= Vincenzo Morgante =

Vincenzo Morgante (Palermo, October 1, 1963) is an Italian journalist, director of the RAI regional news programming (TGR).

==Biography==
He graduated in Law at the University of Palermo with honors. He holds a BA in Social Sciences at the Pontifical University of St. Thomas Aquinas in Rome. He is married and father of six children.

In 1987 he was a member of the office of the then Minister for relations with Parliament Sergio Mattarella.

He wrote for the DC newspaper "Il Popolo" and at the beginning of the 90's was called as a correspondent from Sicily by the daily Avvenire. In 1991 he was appointed member of the Industry Advisory Board of the Sicilian Region .

Professional journalist since January 26, 1993, was the correspondent from Palermo for Il Sole 24 Ore. Started working for RAI in 1997. He has made the only RAI interview of Don Pino Puglisi, the priest killed by the Mafia in Palermo in 1993 and beatified by the Church in 2013.
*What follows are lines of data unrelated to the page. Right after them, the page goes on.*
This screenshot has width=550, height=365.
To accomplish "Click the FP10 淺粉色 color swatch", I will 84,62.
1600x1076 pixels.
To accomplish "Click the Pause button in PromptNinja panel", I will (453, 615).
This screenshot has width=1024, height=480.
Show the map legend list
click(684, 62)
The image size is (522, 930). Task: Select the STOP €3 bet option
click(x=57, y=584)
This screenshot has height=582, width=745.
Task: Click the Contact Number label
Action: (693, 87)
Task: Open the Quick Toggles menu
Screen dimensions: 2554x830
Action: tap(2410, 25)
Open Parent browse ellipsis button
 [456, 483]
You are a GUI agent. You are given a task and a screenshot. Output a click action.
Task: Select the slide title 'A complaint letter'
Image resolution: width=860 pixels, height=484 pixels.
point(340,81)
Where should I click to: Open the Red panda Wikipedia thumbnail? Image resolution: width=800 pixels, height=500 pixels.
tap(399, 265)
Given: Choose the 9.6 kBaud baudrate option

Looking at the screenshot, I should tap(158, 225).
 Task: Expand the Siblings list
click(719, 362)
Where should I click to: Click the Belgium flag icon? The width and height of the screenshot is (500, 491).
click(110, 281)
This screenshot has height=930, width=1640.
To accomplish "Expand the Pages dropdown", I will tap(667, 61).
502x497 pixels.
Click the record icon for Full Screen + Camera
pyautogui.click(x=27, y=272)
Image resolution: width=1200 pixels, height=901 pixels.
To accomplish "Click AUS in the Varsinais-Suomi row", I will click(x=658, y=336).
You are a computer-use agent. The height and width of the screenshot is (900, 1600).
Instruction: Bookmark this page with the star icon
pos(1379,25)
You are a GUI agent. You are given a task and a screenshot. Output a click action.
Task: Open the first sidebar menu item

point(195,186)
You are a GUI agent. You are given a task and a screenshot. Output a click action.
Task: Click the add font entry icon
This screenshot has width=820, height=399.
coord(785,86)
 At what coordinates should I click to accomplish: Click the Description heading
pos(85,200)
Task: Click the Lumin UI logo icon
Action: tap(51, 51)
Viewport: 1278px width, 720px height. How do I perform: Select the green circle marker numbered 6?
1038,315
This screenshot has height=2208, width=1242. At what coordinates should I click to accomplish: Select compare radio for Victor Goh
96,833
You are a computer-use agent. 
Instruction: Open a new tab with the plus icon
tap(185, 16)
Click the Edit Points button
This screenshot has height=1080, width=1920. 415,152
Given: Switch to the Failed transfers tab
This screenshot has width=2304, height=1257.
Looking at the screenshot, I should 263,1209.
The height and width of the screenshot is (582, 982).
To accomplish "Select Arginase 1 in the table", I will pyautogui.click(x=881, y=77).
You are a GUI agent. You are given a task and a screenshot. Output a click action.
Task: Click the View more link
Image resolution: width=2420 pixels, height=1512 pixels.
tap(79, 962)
He was assigned to the TG3 in Rome in 1999 as Vatican correspondent to follow the events of the Jubilee of 2000.

He was appointed chief editor responsible for the Sicilian edition of TGR in October 2003 by Angela Buttiglione. During his tenure the Order of Journalists of Sicily has awarded the Sicilian TGR the "Mario Francese Award", an award for "the high quality of information on the facts of the Mafia" in 2012.

Invited by the State Department of the USA in June 2007 he participated in the International Visitor Leadership Program.

He is a board member of San Marino RTV

He teaches Social Doctrine of the Church at the Pontifical Theological Faculty of Sicily. He has taught Theory and Techniques of Broadcasting at the University of Palermo.

On 17 October 2013, the Board of Directors of Rai unanimously appointed him director of TGR as proposed by the Director General Luigi Gubitosi. Its editorial plan was approved by the journalists of the TGR with 82% of the vote. Under his direction the TGR has started the process of digitization of regional newsrooms.